=== STATED EXERCISE ===
Return each line of the rows below that contains the word "callout". Match it with case counting.

=== Entries for locating words and elements ===
((

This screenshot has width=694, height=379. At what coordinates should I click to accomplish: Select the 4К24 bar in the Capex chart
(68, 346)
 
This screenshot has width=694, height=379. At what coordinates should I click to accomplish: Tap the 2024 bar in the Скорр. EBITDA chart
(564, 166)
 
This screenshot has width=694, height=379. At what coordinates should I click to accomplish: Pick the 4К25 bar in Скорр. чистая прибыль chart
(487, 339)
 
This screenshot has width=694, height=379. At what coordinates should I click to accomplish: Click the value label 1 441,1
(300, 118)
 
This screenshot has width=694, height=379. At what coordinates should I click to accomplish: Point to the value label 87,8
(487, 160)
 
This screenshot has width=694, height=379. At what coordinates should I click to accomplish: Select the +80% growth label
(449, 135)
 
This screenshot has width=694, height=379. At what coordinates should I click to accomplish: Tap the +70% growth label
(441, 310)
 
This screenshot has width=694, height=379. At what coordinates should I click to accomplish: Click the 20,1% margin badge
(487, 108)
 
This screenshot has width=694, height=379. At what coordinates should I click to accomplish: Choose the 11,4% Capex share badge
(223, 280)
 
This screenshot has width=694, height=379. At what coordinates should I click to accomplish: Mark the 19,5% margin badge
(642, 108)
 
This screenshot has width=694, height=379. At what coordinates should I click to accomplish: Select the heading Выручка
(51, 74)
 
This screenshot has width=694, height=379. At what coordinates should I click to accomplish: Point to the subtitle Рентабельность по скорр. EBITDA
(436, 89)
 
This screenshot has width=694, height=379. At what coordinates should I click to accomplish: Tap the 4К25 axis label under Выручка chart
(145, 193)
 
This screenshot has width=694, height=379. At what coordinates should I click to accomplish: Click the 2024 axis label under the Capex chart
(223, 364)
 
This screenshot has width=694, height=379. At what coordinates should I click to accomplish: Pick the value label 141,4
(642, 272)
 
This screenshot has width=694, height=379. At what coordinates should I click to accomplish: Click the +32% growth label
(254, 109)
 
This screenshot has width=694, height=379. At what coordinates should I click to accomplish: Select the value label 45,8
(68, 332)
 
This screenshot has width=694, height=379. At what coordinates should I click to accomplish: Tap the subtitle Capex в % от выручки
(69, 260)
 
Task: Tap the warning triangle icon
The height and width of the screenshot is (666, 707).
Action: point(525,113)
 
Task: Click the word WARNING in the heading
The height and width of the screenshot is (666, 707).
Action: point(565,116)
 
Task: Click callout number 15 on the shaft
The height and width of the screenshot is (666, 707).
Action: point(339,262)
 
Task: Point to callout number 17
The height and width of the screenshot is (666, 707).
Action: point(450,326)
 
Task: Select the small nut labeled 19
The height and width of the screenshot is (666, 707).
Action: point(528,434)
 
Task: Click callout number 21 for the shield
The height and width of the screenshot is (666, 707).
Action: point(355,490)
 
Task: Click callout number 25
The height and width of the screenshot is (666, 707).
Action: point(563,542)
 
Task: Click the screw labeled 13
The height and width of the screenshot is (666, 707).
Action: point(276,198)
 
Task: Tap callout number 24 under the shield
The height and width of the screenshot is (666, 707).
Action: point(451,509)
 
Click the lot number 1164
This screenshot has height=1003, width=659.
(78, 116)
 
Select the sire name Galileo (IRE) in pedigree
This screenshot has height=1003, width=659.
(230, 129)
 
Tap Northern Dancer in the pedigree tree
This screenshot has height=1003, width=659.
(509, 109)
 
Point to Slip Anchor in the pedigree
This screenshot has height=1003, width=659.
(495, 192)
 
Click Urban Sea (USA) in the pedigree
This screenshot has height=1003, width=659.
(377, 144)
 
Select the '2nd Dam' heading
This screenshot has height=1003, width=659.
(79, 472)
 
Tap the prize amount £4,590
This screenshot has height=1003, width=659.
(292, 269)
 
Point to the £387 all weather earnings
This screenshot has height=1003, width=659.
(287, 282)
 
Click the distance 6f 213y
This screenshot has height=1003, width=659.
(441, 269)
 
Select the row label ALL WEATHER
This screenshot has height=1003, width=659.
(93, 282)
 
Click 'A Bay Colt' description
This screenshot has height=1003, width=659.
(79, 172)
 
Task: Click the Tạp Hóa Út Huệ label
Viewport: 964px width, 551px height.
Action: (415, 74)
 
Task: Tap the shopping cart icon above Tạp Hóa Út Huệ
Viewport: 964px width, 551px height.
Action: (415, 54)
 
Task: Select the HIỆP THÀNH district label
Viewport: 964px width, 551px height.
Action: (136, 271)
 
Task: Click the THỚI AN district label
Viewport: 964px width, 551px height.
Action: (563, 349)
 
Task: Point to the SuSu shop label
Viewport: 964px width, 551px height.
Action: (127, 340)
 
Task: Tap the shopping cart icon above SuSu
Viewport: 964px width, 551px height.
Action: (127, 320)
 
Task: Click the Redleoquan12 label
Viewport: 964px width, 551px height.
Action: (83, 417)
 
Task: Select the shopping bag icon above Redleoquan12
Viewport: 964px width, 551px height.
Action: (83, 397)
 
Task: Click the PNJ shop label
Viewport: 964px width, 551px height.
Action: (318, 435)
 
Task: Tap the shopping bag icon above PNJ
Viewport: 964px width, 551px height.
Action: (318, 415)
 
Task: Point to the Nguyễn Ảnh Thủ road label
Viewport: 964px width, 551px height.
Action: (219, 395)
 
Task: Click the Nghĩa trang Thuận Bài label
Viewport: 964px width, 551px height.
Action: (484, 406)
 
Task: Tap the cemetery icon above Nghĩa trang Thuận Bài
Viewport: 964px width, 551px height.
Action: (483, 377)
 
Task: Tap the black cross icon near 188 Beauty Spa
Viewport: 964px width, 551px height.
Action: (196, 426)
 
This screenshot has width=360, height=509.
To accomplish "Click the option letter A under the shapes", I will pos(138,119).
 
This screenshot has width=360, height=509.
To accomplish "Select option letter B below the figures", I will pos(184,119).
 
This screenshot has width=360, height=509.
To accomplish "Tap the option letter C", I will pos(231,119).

))

=== TASK OUTPUT ===
Task: Click callout number 15 on the shaft
Task: Point to callout number 17
Task: Click callout number 21 for the shield
Task: Click callout number 25
Task: Tap callout number 24 under the shield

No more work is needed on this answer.